TASK TO COMPLETE: Display every line in the items below that contains the string "screenshot", treating uppercase and lowercase as different.

▼

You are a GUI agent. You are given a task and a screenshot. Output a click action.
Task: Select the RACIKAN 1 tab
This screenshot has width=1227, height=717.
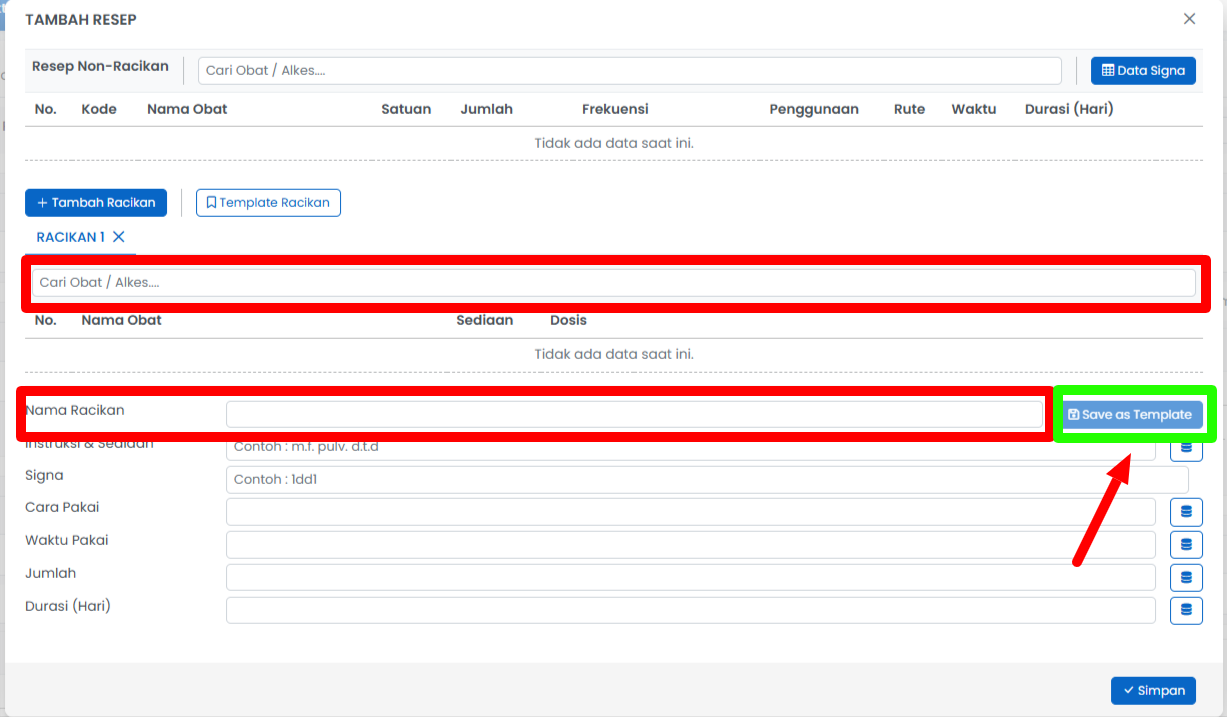click(x=70, y=237)
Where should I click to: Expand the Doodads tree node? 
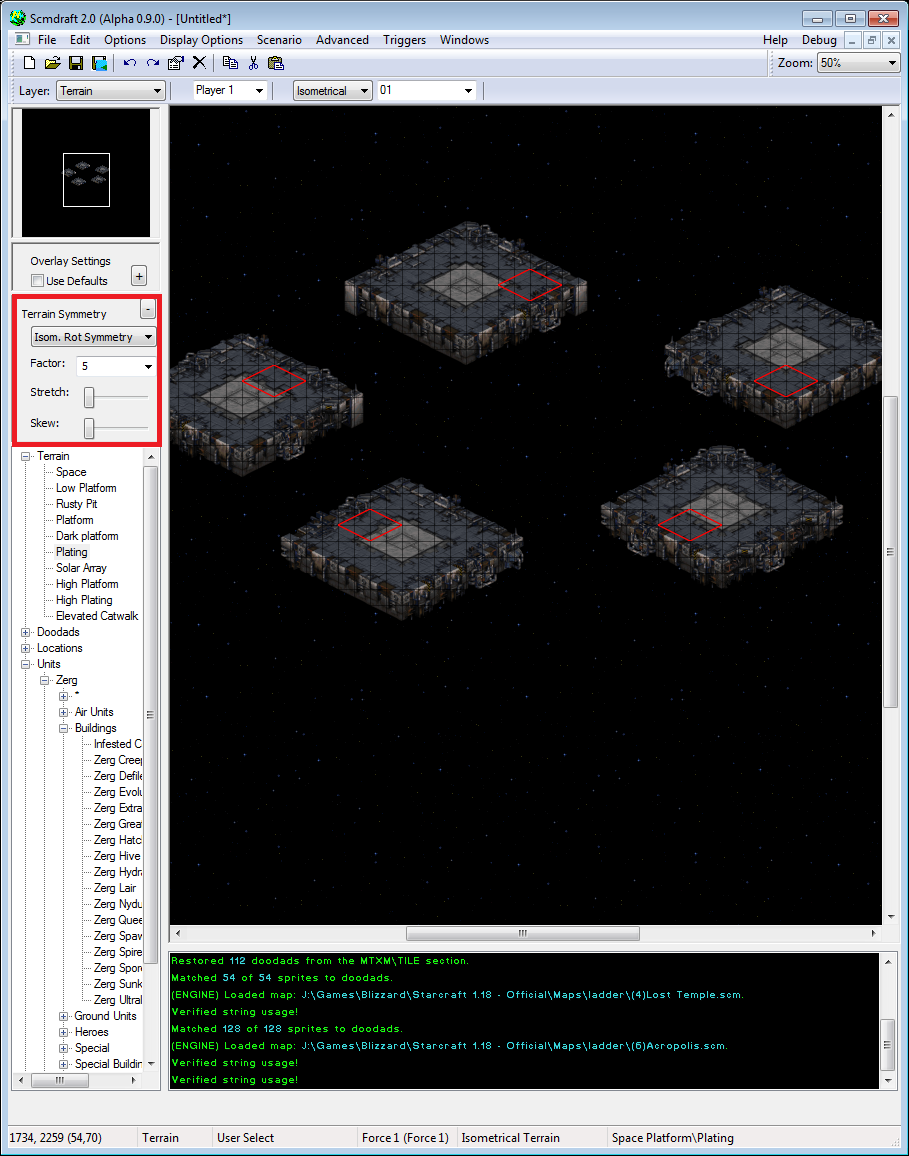[26, 632]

▲

ANSWER:
You are a GUI agent. You are given a task and a screenshot. Output a click action.
This screenshot has width=1227, height=717.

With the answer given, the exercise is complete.